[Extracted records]
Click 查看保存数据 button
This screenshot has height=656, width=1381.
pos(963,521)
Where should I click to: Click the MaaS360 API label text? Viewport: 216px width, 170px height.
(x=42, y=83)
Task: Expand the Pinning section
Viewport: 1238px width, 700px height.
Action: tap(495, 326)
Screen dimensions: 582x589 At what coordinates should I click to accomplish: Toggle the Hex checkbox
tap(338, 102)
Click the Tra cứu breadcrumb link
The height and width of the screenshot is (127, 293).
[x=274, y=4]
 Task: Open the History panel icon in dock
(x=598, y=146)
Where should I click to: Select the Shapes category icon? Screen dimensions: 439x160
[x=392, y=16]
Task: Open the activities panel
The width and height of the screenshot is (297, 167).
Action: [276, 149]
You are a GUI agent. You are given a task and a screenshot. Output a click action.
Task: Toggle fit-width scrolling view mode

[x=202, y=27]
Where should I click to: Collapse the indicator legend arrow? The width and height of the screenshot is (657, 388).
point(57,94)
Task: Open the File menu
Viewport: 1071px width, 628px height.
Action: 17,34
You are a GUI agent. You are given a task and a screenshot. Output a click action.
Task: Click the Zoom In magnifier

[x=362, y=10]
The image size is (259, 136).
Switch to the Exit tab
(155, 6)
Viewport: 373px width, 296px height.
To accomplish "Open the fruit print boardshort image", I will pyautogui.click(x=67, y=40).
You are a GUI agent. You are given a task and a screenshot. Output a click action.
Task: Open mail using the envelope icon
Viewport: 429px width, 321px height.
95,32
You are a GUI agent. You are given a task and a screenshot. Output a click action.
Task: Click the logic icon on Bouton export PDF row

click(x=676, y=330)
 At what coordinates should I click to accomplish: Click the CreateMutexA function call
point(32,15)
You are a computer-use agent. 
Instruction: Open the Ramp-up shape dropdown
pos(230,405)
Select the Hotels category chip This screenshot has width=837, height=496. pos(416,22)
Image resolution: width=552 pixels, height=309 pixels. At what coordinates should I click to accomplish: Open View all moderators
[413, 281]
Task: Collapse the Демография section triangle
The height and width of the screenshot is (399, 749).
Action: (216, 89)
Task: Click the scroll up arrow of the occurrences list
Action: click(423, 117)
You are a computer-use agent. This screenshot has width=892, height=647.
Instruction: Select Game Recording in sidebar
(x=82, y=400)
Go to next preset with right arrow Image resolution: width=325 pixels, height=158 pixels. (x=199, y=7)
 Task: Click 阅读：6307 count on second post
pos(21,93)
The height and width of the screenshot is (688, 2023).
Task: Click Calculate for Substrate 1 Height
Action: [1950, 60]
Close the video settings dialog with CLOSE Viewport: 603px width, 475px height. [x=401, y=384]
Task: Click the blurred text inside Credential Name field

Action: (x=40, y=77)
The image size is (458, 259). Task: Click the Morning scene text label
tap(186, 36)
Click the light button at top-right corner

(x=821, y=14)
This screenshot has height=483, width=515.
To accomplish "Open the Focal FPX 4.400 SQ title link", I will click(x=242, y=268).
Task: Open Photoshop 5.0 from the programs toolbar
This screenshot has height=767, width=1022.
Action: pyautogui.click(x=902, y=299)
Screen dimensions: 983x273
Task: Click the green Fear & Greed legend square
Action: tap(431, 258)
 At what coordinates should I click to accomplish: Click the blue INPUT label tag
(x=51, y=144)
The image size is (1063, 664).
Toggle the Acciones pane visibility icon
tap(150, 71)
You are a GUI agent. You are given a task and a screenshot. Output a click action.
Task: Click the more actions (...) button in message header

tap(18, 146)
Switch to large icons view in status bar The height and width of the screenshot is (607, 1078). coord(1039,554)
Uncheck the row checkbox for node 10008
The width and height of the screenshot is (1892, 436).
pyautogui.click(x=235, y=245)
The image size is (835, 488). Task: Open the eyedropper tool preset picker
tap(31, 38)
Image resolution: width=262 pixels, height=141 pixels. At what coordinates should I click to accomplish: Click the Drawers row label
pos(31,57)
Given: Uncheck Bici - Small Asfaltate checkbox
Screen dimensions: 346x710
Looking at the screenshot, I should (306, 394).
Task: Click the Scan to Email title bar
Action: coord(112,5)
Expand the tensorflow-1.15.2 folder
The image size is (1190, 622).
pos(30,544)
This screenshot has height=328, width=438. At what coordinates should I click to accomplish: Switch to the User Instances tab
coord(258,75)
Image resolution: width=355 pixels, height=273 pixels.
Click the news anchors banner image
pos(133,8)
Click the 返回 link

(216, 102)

YOUR TASK - Which lines in the records above contain the string "computer"? Copy each one.

YOUR SOLUTION -
You are a computer-use agent. 
You are a computer-use agent. This screenshot has width=892, height=647.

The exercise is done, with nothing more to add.